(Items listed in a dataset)
^^^^
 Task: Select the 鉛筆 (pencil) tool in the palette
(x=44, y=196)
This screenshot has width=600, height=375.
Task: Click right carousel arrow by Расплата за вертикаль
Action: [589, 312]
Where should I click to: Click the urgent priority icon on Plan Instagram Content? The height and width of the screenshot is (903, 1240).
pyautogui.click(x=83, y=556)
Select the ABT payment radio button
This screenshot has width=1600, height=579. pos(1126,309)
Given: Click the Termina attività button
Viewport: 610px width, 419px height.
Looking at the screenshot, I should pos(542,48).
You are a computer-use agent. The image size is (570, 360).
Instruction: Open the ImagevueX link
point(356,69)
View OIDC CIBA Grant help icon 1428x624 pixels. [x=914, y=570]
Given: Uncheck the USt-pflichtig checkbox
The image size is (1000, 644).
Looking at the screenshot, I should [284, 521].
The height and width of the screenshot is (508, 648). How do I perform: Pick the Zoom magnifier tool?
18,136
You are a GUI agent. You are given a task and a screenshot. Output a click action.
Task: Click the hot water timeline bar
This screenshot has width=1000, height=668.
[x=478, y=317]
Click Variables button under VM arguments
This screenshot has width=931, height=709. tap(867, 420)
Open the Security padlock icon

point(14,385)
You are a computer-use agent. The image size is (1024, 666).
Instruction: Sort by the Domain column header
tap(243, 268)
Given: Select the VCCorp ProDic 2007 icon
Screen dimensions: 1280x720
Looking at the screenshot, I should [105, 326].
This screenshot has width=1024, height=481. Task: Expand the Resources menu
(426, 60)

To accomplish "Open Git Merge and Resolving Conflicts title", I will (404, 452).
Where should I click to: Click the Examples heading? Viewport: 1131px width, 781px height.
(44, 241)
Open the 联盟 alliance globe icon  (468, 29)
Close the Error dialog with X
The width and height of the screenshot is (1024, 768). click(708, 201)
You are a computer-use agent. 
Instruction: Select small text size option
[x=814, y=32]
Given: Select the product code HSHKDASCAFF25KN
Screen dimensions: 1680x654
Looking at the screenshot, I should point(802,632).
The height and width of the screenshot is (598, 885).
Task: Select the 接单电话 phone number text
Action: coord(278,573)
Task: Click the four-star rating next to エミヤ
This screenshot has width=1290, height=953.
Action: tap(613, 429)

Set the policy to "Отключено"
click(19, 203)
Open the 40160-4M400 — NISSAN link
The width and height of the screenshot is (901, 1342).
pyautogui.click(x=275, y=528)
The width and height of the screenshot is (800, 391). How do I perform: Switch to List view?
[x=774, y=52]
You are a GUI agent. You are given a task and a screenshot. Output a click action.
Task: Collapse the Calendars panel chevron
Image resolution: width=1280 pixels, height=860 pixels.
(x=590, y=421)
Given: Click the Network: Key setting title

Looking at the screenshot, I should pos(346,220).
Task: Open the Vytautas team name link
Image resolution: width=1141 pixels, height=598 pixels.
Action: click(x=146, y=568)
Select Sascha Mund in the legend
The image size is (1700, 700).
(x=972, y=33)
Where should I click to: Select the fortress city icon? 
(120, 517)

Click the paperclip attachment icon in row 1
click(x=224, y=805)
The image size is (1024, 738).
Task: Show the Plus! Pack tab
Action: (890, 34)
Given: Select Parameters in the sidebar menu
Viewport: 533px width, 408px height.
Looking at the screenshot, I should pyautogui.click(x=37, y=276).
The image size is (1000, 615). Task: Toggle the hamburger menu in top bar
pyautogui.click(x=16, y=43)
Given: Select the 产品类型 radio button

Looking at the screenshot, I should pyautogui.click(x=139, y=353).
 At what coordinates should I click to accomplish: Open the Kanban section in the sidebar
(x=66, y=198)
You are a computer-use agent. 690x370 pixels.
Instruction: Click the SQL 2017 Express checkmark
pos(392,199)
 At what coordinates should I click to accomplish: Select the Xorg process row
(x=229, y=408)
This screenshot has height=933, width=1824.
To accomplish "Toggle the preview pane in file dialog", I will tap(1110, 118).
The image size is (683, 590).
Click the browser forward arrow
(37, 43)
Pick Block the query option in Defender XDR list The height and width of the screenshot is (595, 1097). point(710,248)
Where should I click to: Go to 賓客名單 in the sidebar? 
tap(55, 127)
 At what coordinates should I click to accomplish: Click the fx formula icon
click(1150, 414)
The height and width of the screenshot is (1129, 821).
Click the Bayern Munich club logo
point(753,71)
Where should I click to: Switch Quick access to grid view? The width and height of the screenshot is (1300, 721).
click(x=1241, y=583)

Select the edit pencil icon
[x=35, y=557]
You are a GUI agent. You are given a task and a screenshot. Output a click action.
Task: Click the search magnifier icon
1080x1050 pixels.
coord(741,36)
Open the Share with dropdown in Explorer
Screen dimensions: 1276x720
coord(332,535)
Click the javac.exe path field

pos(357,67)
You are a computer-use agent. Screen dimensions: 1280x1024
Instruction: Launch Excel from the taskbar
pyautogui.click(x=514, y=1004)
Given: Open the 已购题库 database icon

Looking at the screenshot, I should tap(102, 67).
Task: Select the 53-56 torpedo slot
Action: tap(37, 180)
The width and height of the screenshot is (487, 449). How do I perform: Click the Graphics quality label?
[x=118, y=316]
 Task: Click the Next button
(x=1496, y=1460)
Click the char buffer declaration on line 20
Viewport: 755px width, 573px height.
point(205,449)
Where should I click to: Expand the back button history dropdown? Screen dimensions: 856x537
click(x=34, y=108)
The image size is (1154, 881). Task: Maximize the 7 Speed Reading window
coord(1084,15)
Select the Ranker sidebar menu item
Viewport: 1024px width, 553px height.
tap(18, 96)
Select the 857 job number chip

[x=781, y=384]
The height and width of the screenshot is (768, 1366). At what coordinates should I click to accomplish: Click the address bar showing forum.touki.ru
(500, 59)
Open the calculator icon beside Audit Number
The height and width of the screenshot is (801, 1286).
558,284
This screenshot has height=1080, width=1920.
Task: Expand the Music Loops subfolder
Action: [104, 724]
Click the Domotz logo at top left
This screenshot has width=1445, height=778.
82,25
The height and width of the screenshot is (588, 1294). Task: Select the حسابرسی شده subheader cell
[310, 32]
^^^^
Set every record down again, exactly as given.

 Task: Select the 鉛筆 (pencil) tool in the palette
(x=44, y=196)
This screenshot has width=600, height=375.
Task: Click right carousel arrow by Расплата за вертикаль
Action: [589, 312]
Where should I click to: Click the urgent priority icon on Plan Instagram Content? The height and width of the screenshot is (903, 1240).
pyautogui.click(x=83, y=556)
Select the ABT payment radio button
This screenshot has width=1600, height=579. pos(1126,309)
Given: Click the Termina attività button
Viewport: 610px width, 419px height.
Looking at the screenshot, I should pos(542,48).
You are a computer-use agent. The image size is (570, 360).
Instruction: Open the ImagevueX link
point(356,69)
View OIDC CIBA Grant help icon 1428x624 pixels. [x=914, y=570]
Given: Uncheck the USt-pflichtig checkbox
The image size is (1000, 644).
Looking at the screenshot, I should [284, 521].
The height and width of the screenshot is (508, 648). How do I perform: Pick the Zoom magnifier tool?
18,136
You are a GUI agent. You are given a task and a screenshot. Output a click action.
Task: Click the hot water timeline bar
This screenshot has width=1000, height=668.
[x=478, y=317]
Click Variables button under VM arguments
This screenshot has width=931, height=709. tap(867, 420)
Open the Security padlock icon

point(14,385)
You are a computer-use agent. The image size is (1024, 666).
Instruction: Sort by the Domain column header
tap(243, 268)
Given: Select the VCCorp ProDic 2007 icon
Screen dimensions: 1280x720
Looking at the screenshot, I should [105, 326].
This screenshot has width=1024, height=481. Task: Expand the Resources menu
(426, 60)

To accomplish "Open Git Merge and Resolving Conflicts title", I will (404, 452).
Where should I click to: Click the Examples heading? Viewport: 1131px width, 781px height.
(44, 241)
Open the 联盟 alliance globe icon  (468, 29)
Close the Error dialog with X
The width and height of the screenshot is (1024, 768). click(708, 201)
You are a computer-use agent. 
Instruction: Select small text size option
[x=814, y=32]
Given: Select the product code HSHKDASCAFF25KN
Screen dimensions: 1680x654
Looking at the screenshot, I should point(802,632).
The height and width of the screenshot is (598, 885).
Task: Select the 接单电话 phone number text
Action: coord(278,573)
Task: Click the four-star rating next to エミヤ
This screenshot has width=1290, height=953.
Action: tap(613, 429)

Set the policy to "Отключено"
click(19, 203)
Open the 40160-4M400 — NISSAN link
The width and height of the screenshot is (901, 1342).
pyautogui.click(x=275, y=528)
The width and height of the screenshot is (800, 391). How do I perform: Switch to List view?
[x=774, y=52]
You are a GUI agent. You are given a task and a screenshot. Output a click action.
Task: Collapse the Calendars panel chevron
Image resolution: width=1280 pixels, height=860 pixels.
(x=590, y=421)
Given: Click the Network: Key setting title

Looking at the screenshot, I should pos(346,220).
Task: Open the Vytautas team name link
Image resolution: width=1141 pixels, height=598 pixels.
Action: click(x=146, y=568)
Select Sascha Mund in the legend
The image size is (1700, 700).
(x=972, y=33)
Where should I click to: Select the fortress city icon? 
(120, 517)

Click the paperclip attachment icon in row 1
click(x=224, y=805)
The image size is (1024, 738).
Task: Show the Plus! Pack tab
Action: (890, 34)
Given: Select Parameters in the sidebar menu
Viewport: 533px width, 408px height.
Looking at the screenshot, I should pyautogui.click(x=37, y=276).
The image size is (1000, 615). Task: Toggle the hamburger menu in top bar
pyautogui.click(x=16, y=43)
Given: Select the 产品类型 radio button

Looking at the screenshot, I should pyautogui.click(x=139, y=353).
 At what coordinates should I click to accomplish: Open the Kanban section in the sidebar
(x=66, y=198)
You are a computer-use agent. 690x370 pixels.
Instruction: Click the SQL 2017 Express checkmark
pos(392,199)
 At what coordinates should I click to accomplish: Select the Xorg process row
(x=229, y=408)
This screenshot has height=933, width=1824.
To accomplish "Toggle the preview pane in file dialog", I will tap(1110, 118).
The image size is (683, 590).
Click the browser forward arrow
(37, 43)
Pick Block the query option in Defender XDR list The height and width of the screenshot is (595, 1097). point(710,248)
Where should I click to: Go to 賓客名單 in the sidebar? 
tap(55, 127)
 At what coordinates should I click to accomplish: Click the fx formula icon
click(1150, 414)
The height and width of the screenshot is (1129, 821).
Click the Bayern Munich club logo
point(753,71)
Where should I click to: Switch Quick access to grid view? The width and height of the screenshot is (1300, 721).
click(x=1241, y=583)

Select the edit pencil icon
[x=35, y=557]
You are a GUI agent. You are given a task and a screenshot. Output a click action.
Task: Click the search magnifier icon
1080x1050 pixels.
coord(741,36)
Open the Share with dropdown in Explorer
Screen dimensions: 1276x720
coord(332,535)
Click the javac.exe path field

pos(357,67)
You are a computer-use agent. Screen dimensions: 1280x1024
Instruction: Launch Excel from the taskbar
pyautogui.click(x=514, y=1004)
Given: Open the 已购题库 database icon

Looking at the screenshot, I should tap(102, 67).
Task: Select the 53-56 torpedo slot
Action: tap(37, 180)
The width and height of the screenshot is (487, 449). How do I perform: Click the Graphics quality label?
[x=118, y=316]
 Task: Click the Next button
(x=1496, y=1460)
Click the char buffer declaration on line 20
Viewport: 755px width, 573px height.
point(205,449)
Where should I click to: Expand the back button history dropdown? Screen dimensions: 856x537
click(x=34, y=108)
The image size is (1154, 881). Task: Maximize the 7 Speed Reading window
coord(1084,15)
Select the Ranker sidebar menu item
Viewport: 1024px width, 553px height.
tap(18, 96)
Select the 857 job number chip

[x=781, y=384]
The height and width of the screenshot is (768, 1366). At what coordinates should I click to accomplish: Click the address bar showing forum.touki.ru
(500, 59)
Open the calculator icon beside Audit Number
The height and width of the screenshot is (801, 1286).
558,284
This screenshot has height=1080, width=1920.
Task: Expand the Music Loops subfolder
Action: [104, 724]
Click the Domotz logo at top left
This screenshot has width=1445, height=778.
82,25
The height and width of the screenshot is (588, 1294). Task: Select the حسابرسی شده subheader cell
[310, 32]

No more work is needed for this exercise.